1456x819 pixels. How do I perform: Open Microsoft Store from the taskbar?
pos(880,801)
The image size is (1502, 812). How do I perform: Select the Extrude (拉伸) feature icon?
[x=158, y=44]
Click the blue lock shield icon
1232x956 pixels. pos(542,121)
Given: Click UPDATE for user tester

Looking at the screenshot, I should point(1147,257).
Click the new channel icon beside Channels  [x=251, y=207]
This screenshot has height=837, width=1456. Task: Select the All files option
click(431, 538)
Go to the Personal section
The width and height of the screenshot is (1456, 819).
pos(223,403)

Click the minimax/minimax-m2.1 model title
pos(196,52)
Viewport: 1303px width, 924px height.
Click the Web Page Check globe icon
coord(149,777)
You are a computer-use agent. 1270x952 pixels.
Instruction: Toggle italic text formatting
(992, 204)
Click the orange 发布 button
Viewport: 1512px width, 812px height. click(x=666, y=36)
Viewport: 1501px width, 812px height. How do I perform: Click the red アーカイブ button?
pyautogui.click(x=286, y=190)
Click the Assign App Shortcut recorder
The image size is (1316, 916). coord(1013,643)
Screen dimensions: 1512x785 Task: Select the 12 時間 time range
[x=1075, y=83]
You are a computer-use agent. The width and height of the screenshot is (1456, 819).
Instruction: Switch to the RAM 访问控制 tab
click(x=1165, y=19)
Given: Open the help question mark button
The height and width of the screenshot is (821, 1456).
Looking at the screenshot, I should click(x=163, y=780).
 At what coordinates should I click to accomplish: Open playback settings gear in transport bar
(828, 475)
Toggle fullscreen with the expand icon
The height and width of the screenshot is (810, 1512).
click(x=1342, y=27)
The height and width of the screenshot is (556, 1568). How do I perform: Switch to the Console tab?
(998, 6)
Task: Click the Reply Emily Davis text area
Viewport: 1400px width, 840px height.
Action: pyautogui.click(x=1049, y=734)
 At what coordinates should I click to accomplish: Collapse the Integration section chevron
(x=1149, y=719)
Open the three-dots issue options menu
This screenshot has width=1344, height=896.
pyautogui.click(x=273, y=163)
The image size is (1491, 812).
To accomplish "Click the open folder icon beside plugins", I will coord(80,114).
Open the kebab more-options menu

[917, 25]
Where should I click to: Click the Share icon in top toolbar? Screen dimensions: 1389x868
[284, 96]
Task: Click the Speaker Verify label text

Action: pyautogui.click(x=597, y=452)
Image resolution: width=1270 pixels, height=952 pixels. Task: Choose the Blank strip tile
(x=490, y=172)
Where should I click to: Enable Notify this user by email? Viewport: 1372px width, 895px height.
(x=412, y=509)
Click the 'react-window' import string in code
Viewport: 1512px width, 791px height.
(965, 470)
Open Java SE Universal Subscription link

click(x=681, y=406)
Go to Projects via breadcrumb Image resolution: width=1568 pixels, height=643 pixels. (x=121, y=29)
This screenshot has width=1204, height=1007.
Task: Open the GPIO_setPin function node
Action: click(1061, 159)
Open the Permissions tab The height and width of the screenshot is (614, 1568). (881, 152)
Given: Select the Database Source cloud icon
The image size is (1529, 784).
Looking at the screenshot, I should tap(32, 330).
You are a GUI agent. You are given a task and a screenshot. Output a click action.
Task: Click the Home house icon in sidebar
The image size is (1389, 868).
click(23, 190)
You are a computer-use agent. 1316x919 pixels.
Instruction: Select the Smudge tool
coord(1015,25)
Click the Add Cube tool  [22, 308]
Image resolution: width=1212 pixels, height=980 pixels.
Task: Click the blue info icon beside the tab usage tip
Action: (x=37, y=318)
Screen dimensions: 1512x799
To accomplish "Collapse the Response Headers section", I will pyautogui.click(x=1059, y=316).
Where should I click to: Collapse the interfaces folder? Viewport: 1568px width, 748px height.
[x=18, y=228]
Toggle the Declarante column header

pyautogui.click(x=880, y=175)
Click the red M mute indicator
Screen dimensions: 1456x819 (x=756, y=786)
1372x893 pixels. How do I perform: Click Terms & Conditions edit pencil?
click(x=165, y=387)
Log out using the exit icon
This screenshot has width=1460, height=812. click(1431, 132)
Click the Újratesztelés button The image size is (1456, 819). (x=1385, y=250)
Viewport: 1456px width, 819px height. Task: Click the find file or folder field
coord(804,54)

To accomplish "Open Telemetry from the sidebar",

____________________

■ **EXERCISE DETAILS**
When the line containing "Click the new" is reached, include it and stop. Until then, output each line of the entries exactly as given, starting from the first.

■ **PROBLEM SOLUTION**
1456x819 pixels. How do I perform: Open Microsoft Store from the taskbar?
pos(880,801)
The image size is (1502, 812). How do I perform: Select the Extrude (拉伸) feature icon?
[x=158, y=44]
Click the blue lock shield icon
1232x956 pixels. pos(542,121)
Given: Click UPDATE for user tester

Looking at the screenshot, I should point(1147,257).
Click the new channel icon beside Channels  [x=251, y=207]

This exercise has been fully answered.